▶ [Data records]
----------------
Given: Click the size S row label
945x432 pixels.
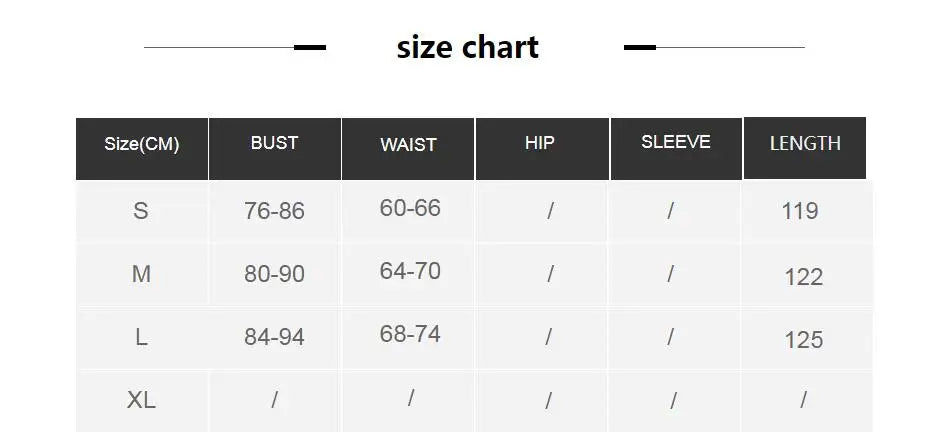Looking at the screenshot, I should [x=140, y=211].
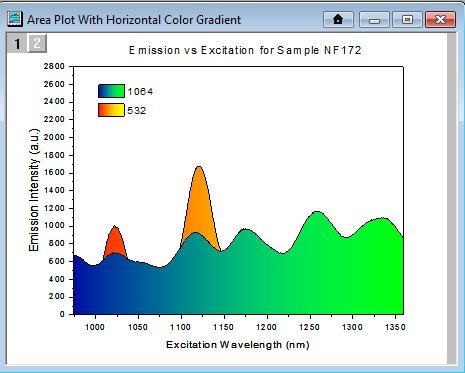Click the Excitation Wavelength axis title

[238, 344]
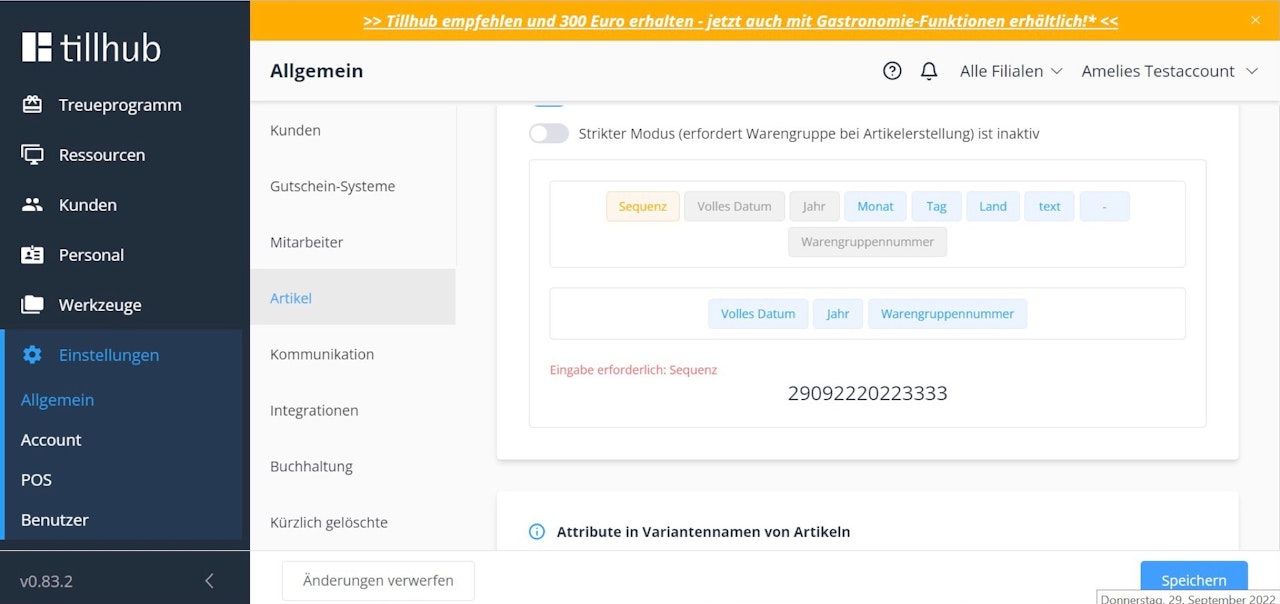Open the Alle Filialen dropdown
1280x604 pixels.
point(1010,70)
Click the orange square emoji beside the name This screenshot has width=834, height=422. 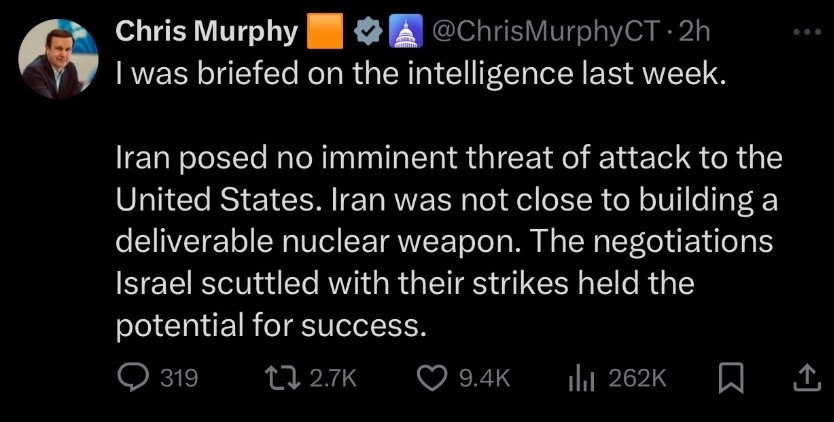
----------------
▶ [What this task involves]
Return all of the entries word for word, but omit the pictures.

▶ [Solution for this exercise]
Given: Click the size S row label
945x432 pixels.
Looking at the screenshot, I should [x=140, y=211].
Click the Excitation Wavelength axis title

[238, 344]
Open the Alle Filialen dropdown
1280x604 pixels.
point(1010,70)
Click the orange square emoji beside the name This screenshot has width=834, height=422. 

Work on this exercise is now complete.